During data processing, resources like storage and processing power are consumed continuously. It is advisable to monitor and manage the amount of resources allocated to each pipeline, especially since this generates costs on AWS.

Here’s how Nekt allows you to control these resources.

Time travel

With a little bit of code, you can check (and use) previous versions of your tables. The maximum amount of time you can go back navigating through older versions of a table is defined by the number of days set on Delta Log Retention Duration.

The second parameter, Delta Deleted File Retention Duration, defines the number of days the files will be stored. These days start counting as soon as the Delta Log period ends, meaning that you still have the file in case of an emergency, but cannot easily navigate through that older versions - you’d need to request it from us.

By default, the tables have a 30 days Delta Log Retention Duration and a 7 days Delta Deleted File Retention Duration. So you have the last 30 versions of your table to explore. You can change this on each table’s Settings tab.

Retries

If a pipeline fails due to a system instability, you might want it to be triggered again automatically - usually depending on how important that pipeline is for you.
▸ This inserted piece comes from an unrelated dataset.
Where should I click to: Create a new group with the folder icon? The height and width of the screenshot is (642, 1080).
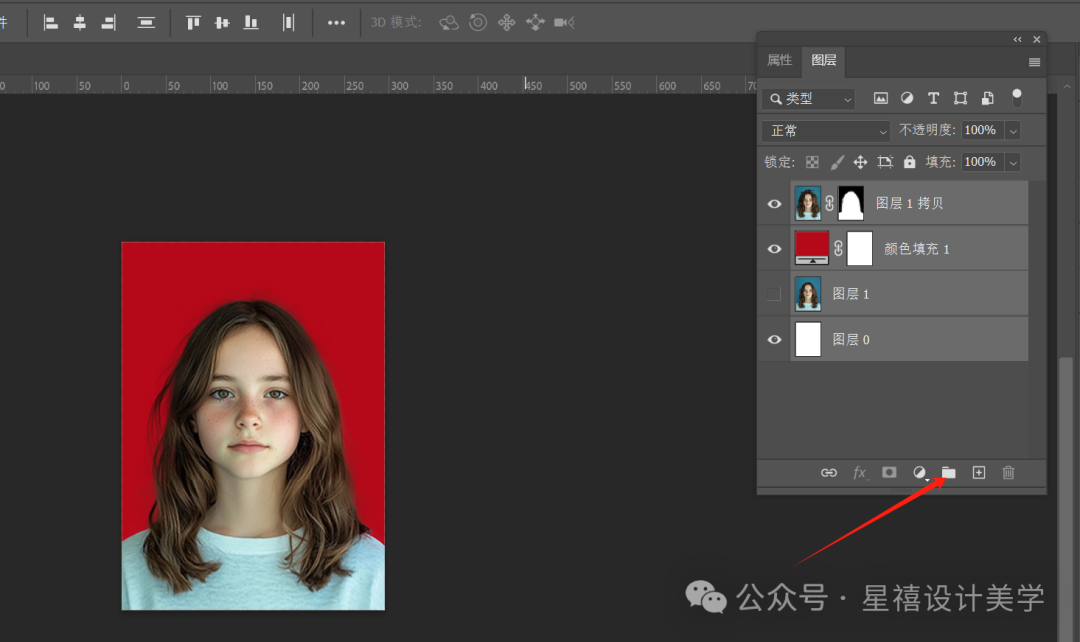point(948,473)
You can define some parameters in each Source, Transformation or Destination settings tab to help you manage the retries.
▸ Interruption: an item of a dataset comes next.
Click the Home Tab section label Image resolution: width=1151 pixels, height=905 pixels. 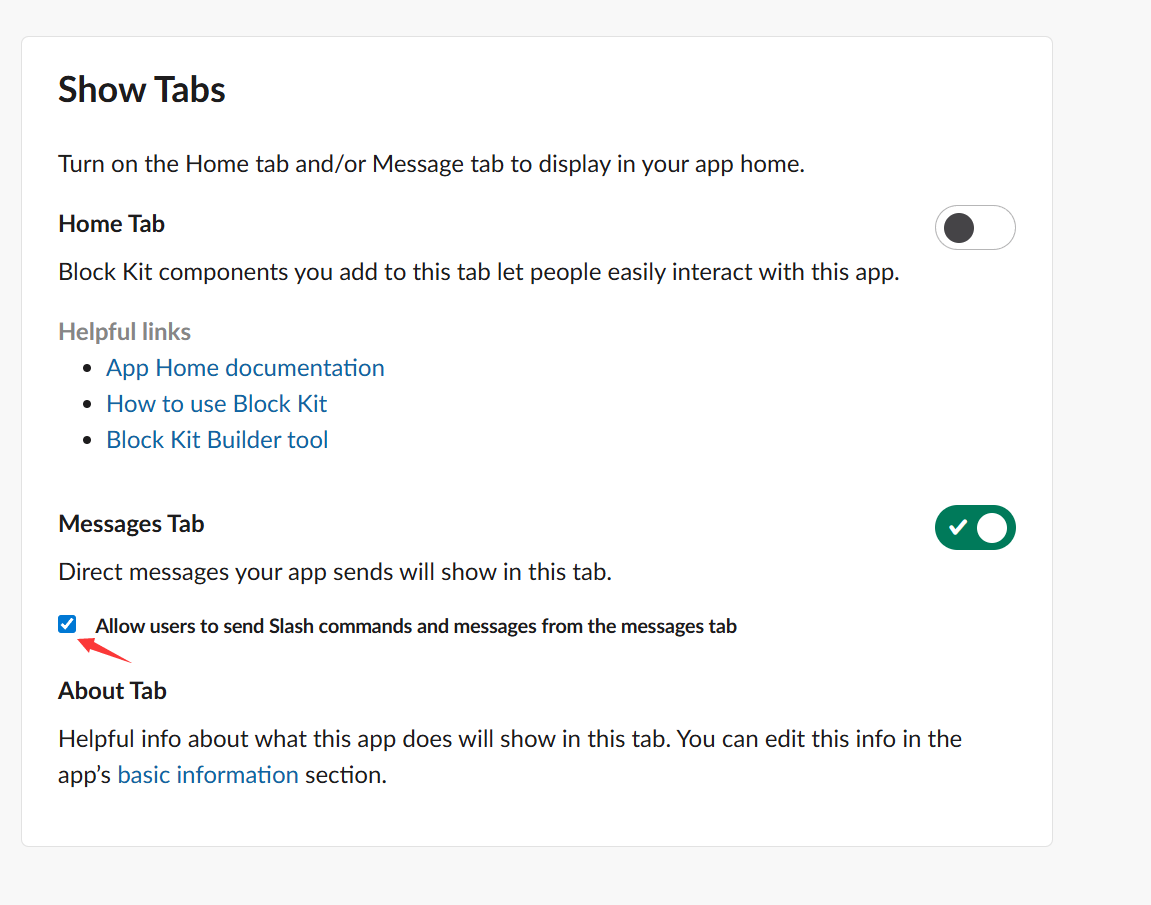click(112, 224)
  1. Number of retries: The number of retries that should be performed before the run is considered a failure.
  2. Retry delay: Delay between retries (in seconds).
  3. Max Consecutive Failures: Set the maximum number of consecutive failures before inactivating this transformation. This helps prevent unnecessary retries and resource usage. Ideal for avoiding repeated failures over weekends or off-hours.

Executions performance

Sometimes, additional and parallel resources are required to run a pipeline faster than a single instance would allow. Edit the following parameters in each transformation settings tab to find the right balance between performance and resource consumption:

  1. Spark Driver Cores: The number of CPU cores allocated to the Spark Driver, which manages the overall execution of the Spark application.
  2. Spark Driver Memory: The amount of memory allocated to the Spark Driver, which is responsible for managing the execution of the Spark application.
  3. Spark Executor Cores: The number of CPU cores allocated to each Spark Executor, which is responsible for executing individual tasks within the application.
  4. Spark Executor Instances: The number of Spark Executors that will be launched to run the tasks of the application. Adjust based on the data size.
  5. Spark Executor Memory: The amount of memory allocated to each Spark Executor, which processes individual tasks. Adjust based on the task’s memory requirements.